It was good... First time i turned a profit, i was over the moon and thus it continued till i realised that some people's aim in life is to help bring you down from whatever point you've risen to... How else do you explain someone who buys stuff of about 100k and disappears? Or a friend who gallantly offers to help you sell stuff and never shows up with the money?
In 2006, i had a good business year but in the 3rd quarter i lost my mother whom i'd been working so hard to look after... I was devastated!!! Kept my shops locked and went home to bury her but her extended family decided to use it as an opportunity to milk me... It wasn't pretty... They didn't even care that i was mourning the loss, all they wanted was money. Apparently, they had news that i was quite successful...
In 2007, i discovered foreign trips... A few friends of mine including my sister and cousin decided it would be fun to go to Dubai. Of course i wanted to go too... We went, we had fun, bought stuff to sell and came back but i wanted more. Proceeded to go back there three more times that year alone and thus the madness begun... I wasn't waiting to sell what i had bought from the previous trip before i went back for more... It wasn't long before disaster occured...
In 2008, one of my friends decided to get married in London and off i went. Met a man who fascinated me and the idea of relocating took root. Wanted to try it out for a month before making the decision of moving or not. I left to stay with him and he turned out the ultimate asshole so, i came back home... It never occured to me to check up on my business... I just assumed the shop was being taken care of... Lo and behold, when i got back home, more than half the cosmetics in the shop had expired, perfumes were missing, make-up were melting or broken, there was almost no cash in the shop account and my salesgirl had disappeared!!!
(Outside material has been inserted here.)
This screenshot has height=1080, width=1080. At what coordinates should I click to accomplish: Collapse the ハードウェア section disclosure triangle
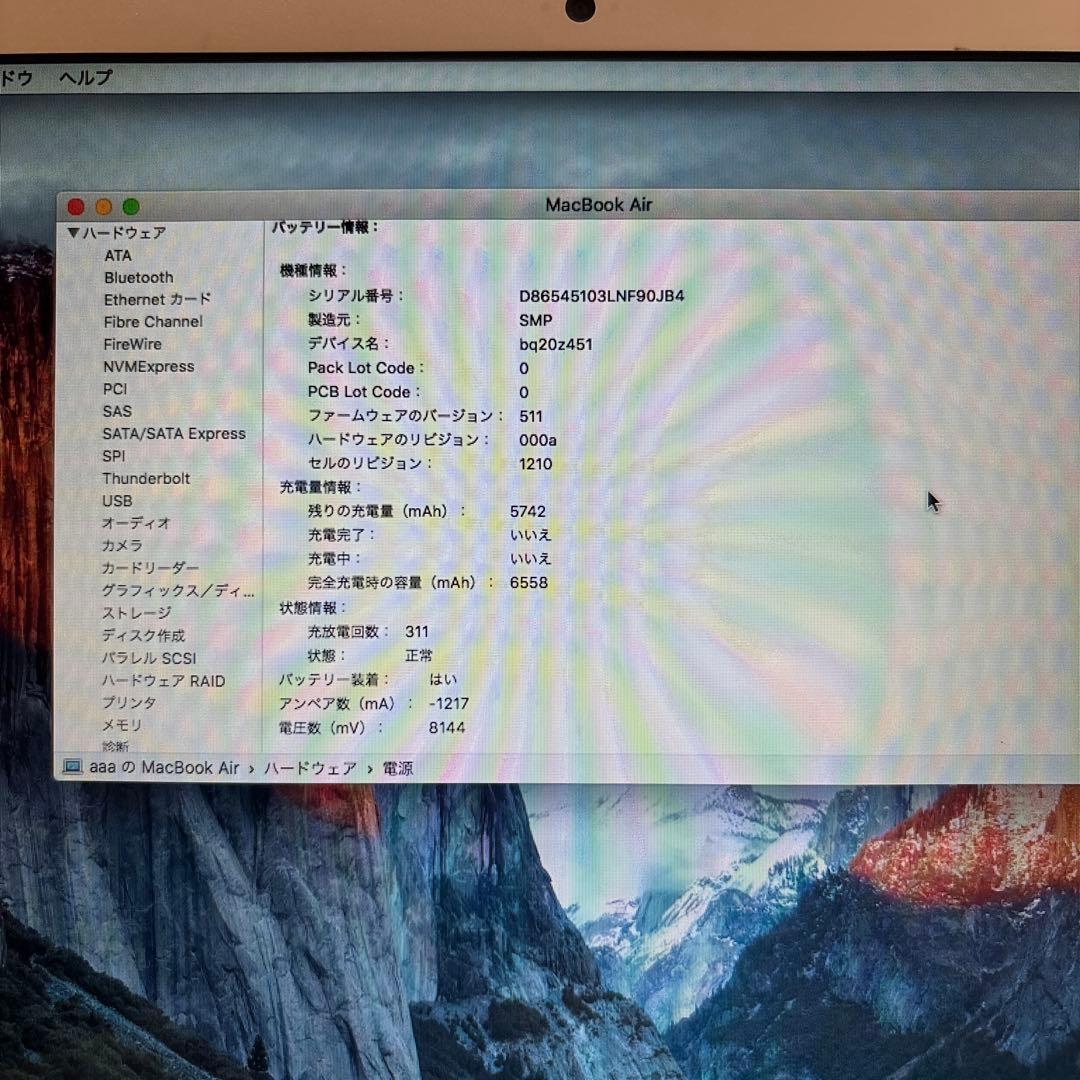(x=72, y=232)
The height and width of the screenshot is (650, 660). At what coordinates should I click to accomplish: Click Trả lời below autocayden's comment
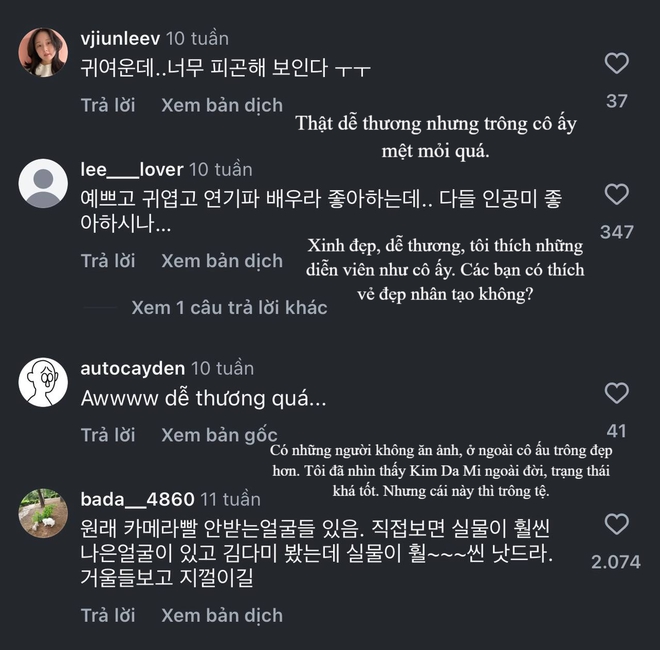point(108,435)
Tried picking myself up from where i had fallen but it wasn't easy... Had to close the shop because i couldn't afford it anymore... My savings were depleted (i had spent it all on travel, clubbing, expensive dinners and expensive hadbags) and there was nothing to fall back on... I had assumed foolishly that i had a lot in the shop and there was nothing to worry about...
Now, here i am back at a hobby i abandoned in 2006 because i wanted to concentrate on my cosmetic shop... I will not lie, i love making jewellery and have gotten better over the years but i wish i hadn't made all the mistakes i made and threw my life away...
If i could go back, there's a lot i'll change but things like this once happened, has happened and there really is nothing one can do to change anything... I even spent almost a year at home doing nothing but hanging onto self-pity to the point that my get up and go, got up and left me...
After a time, i decided to pick myself off the floor, dust my butt and get back into the game.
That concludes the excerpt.